Ele acrescentou que o bitcoin “pode ser o pior dinheiro para crime já inventado.” Em um vídeo que acompanha a postagem, o analista apontou que a exploração não foi uma falha da própria rede Bitcoin, mas sim do software da carteira que gerou frases semente fracas na firmware Coldcard afetada lançada após março de 2021.
Ele também observou que usuários que seguiram práticas recomendadas de auto-custódia ainda se tornaram vítimas porque a aleatoriedade subjacente usada para gerar as sementes das carteiras havia sido enfraquecida.
A Galaxy Research identificou até agora 1.596 BTC roubados em aproximadamente 7.300 endereços em três ondas de ataque confirmadas. Se a atividade suspeita mas não confirmada for incluída, os prejuízos podem atingir 2.055 BTC, com valor superior a US$ 130 milhões.
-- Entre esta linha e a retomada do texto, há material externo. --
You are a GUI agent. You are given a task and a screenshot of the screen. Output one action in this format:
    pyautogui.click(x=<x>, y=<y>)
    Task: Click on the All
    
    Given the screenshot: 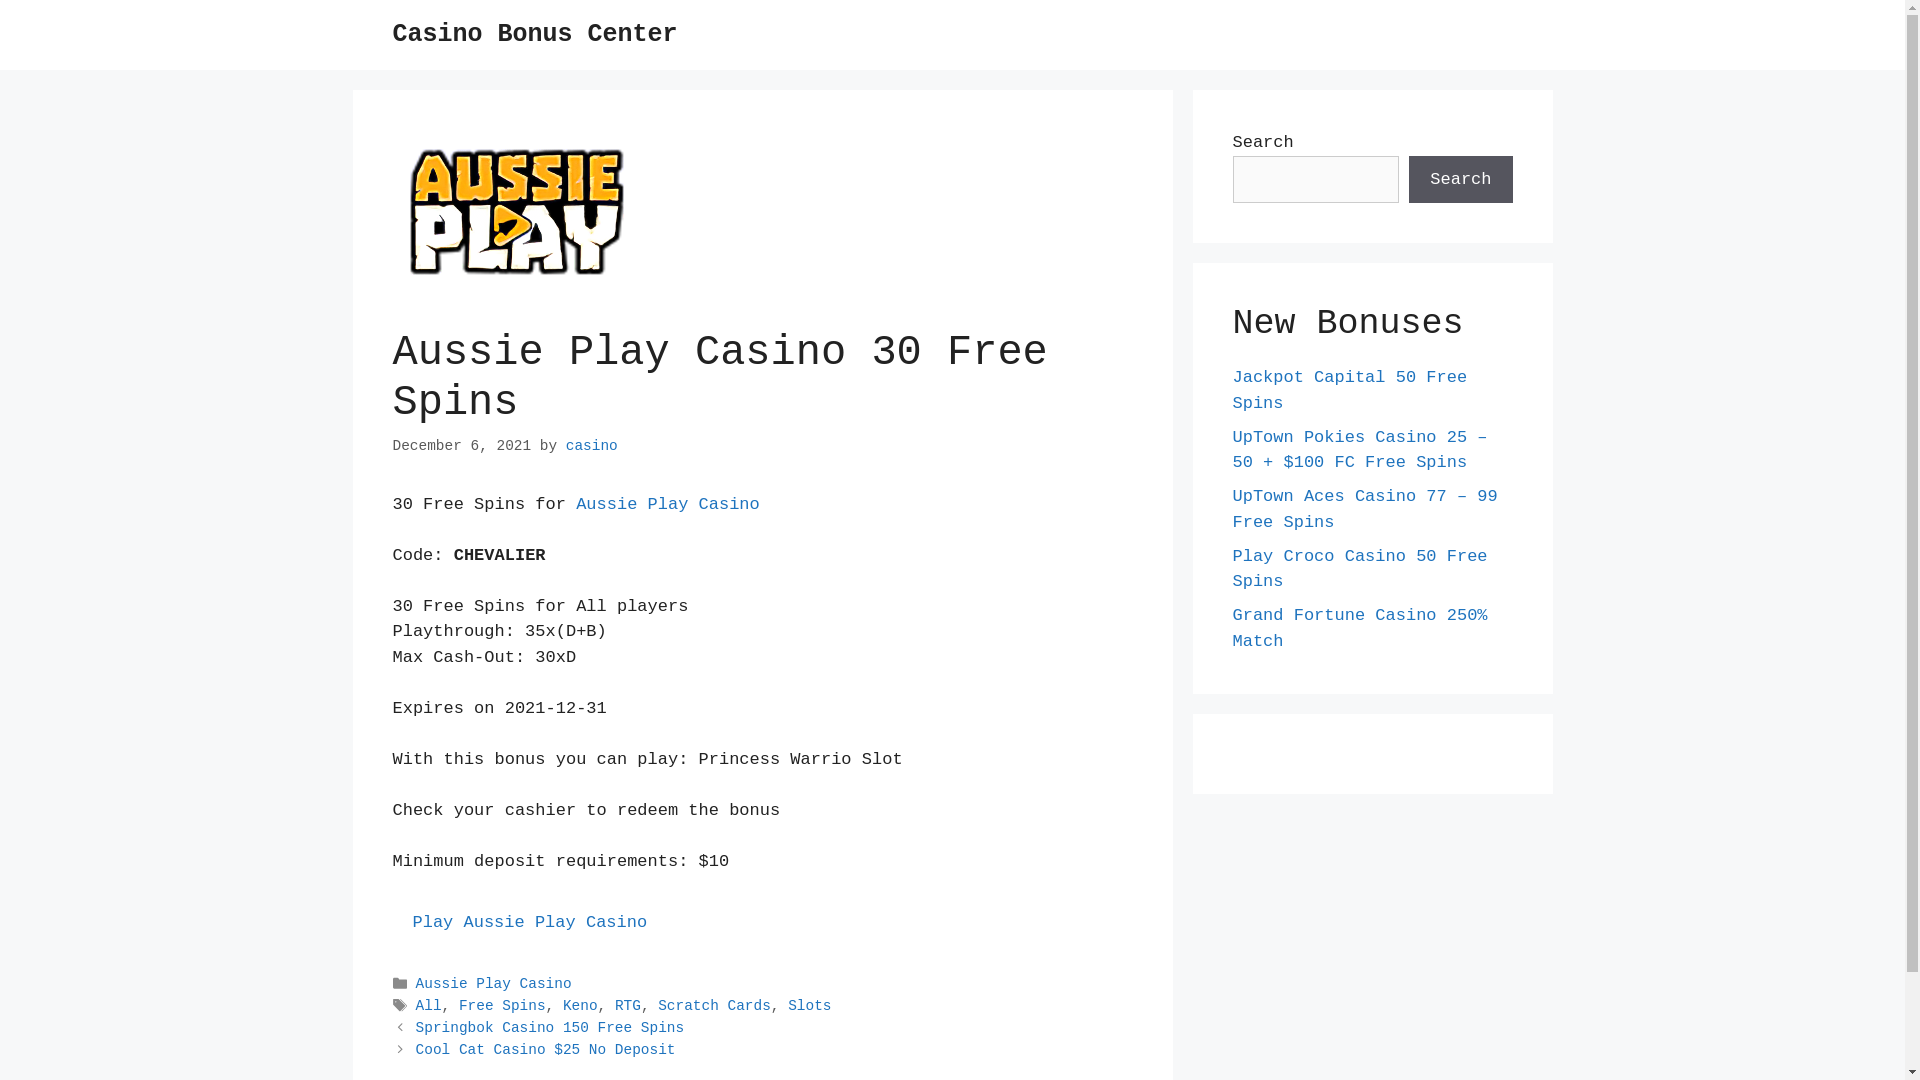 What is the action you would take?
    pyautogui.click(x=429, y=1007)
    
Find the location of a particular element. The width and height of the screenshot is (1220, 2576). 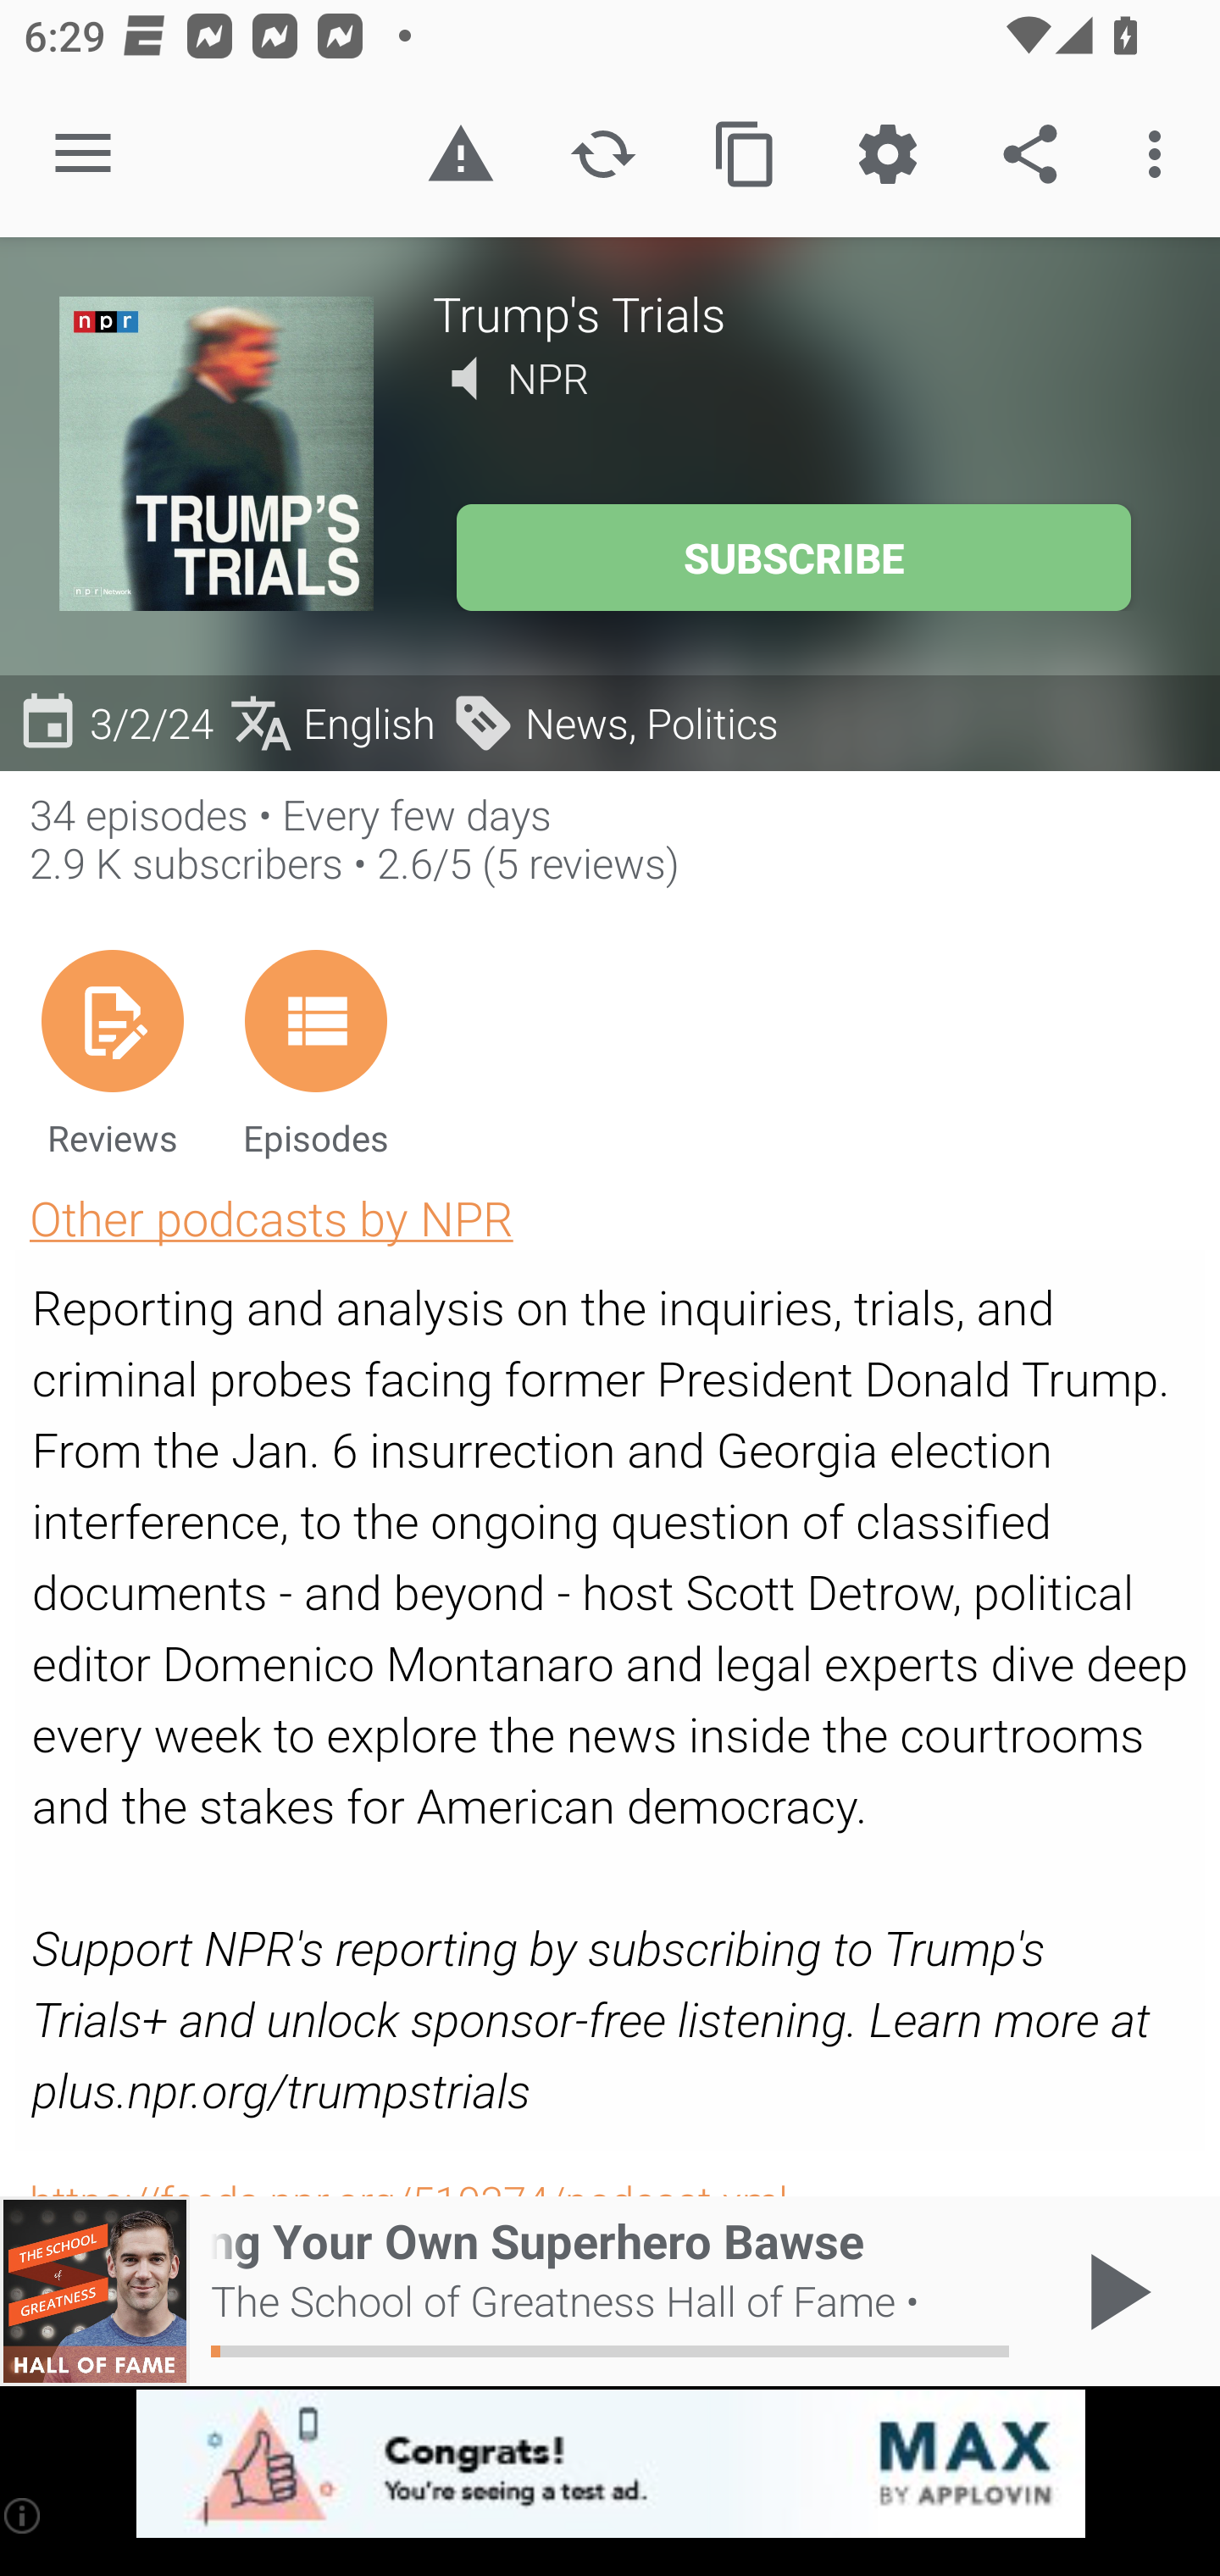

Refresh podcast description is located at coordinates (603, 154).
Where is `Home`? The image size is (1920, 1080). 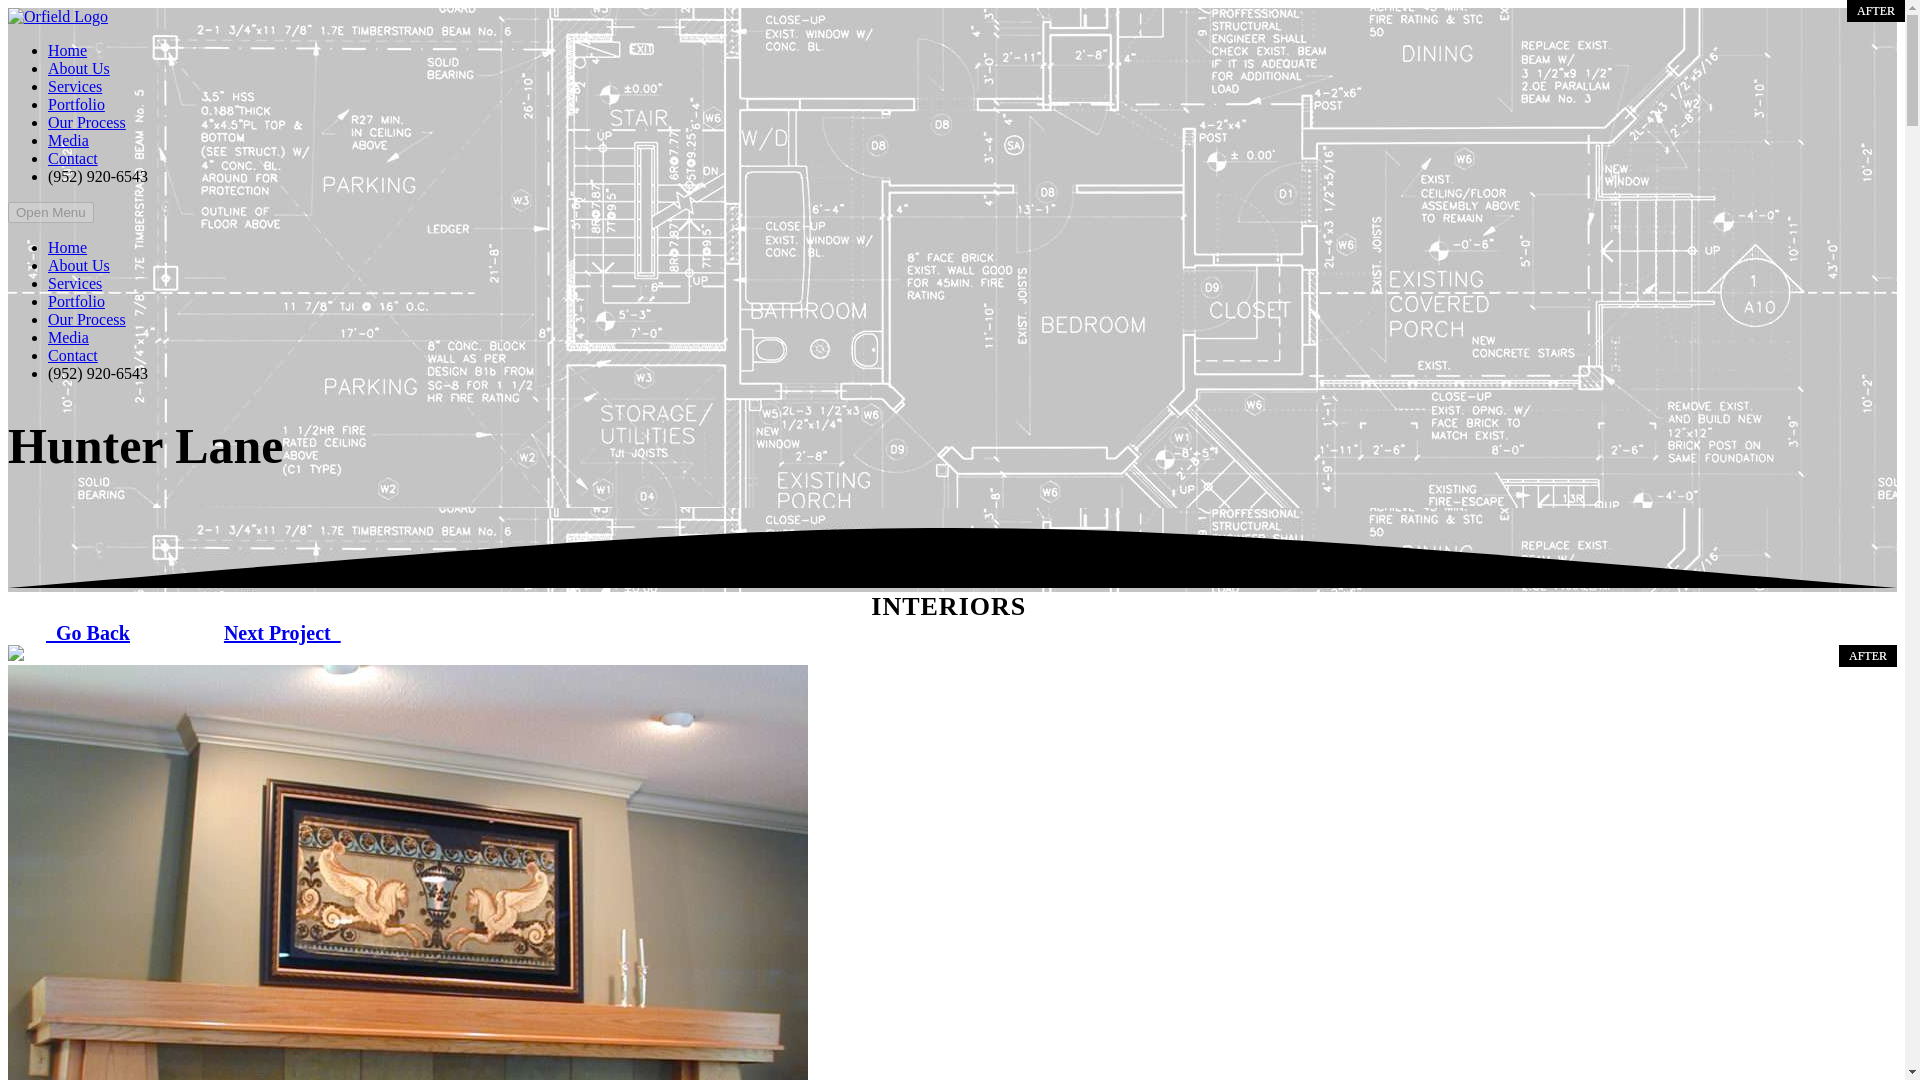
Home is located at coordinates (67, 50).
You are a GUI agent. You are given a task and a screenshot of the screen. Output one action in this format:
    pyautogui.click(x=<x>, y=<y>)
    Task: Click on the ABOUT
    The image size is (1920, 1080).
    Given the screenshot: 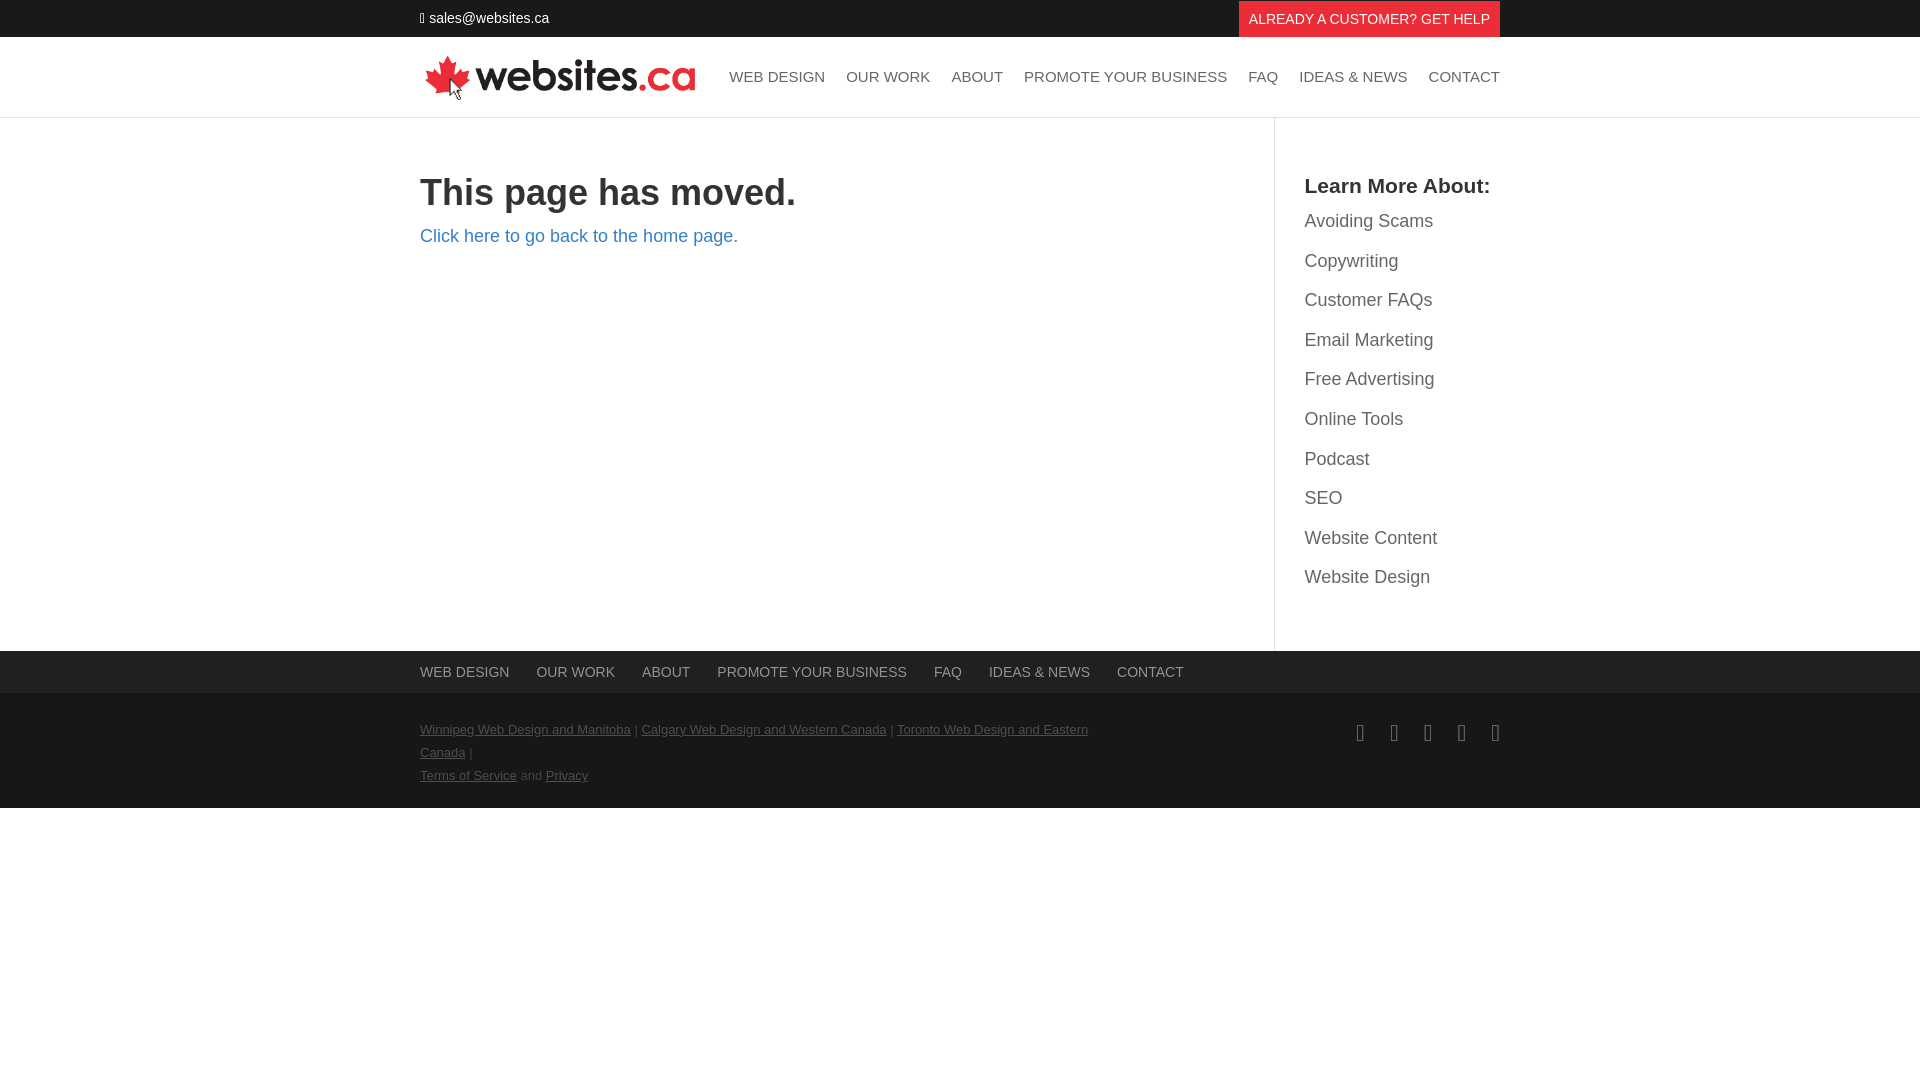 What is the action you would take?
    pyautogui.click(x=665, y=672)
De acordo com a empresa, cerca de 90% do bitcoin roubado não foi movido, enquanto todas as moedas das três primeiras ondas confirmadas ainda estão em carteiras controladas pelo atacante. Ela também afirmou que compartilhou todos os endereços confirmados do atacante com agências de aplicação da lei dos EUA, bem como exchanges de cripto e empresas de investigação de blockchain.
Apesar da dimensão do roubo e das manchetes que gerou desde então, o BTC estava negociando próximo a US$ 64.000 no momento da redação, com alta de 2% nas últimas 24 horas, um ponto que Consorti citou como evidência de que o mercado separou amplamente a falha de segurança do próprio protocolo Bitcoin.
O primeiro roubo confirmado surgiu em 31 de julho, quando 594,5 BTC foram sweepados de aproximadamente 500 endereços em quatro blocos. A Coinkite, a empresa por trás do dispositivo Coldcard, disse que as sementes afetadas possuem cerca de 72 bits de entropia em vez dos 128 bits que deveriam ter, tornando-as passíveis de adivinhação com poder computacional suficiente.
A empresa desde então corrigiu firmware mais recentes, mas não pode corrigir seeds já gerados em dispositivos vulneráveis e aconselhou os usuários de seus dispositivos Mk3, Mk4, Mk5 e Q a transferir seus fundos para hardware não afetados.
O debate continua sobre se o saque pode ser lavado
O comentador de criptomoedas Shagun teve a mesma ideia que Consorti, argumentando que análises da blockchain, verificações de conformidade e erros operacionais tornariam mover tal quantia grande de bitcoin roubado muito mais difícil do que roubá-lo. Em vez disso, eles aconselharam o atacante a devolver os fundos em troca de uma recompensa de segurança negociada.
No entanto, nem todos concordaram que o ladrão não conseguiria converter os fundos, sugerindo que eles poderiam ocultar suas pegadas usando ferramentas de privacidade, como misturadores, moedas voltadas para privacidade, transações Taproot e a Lightning Network.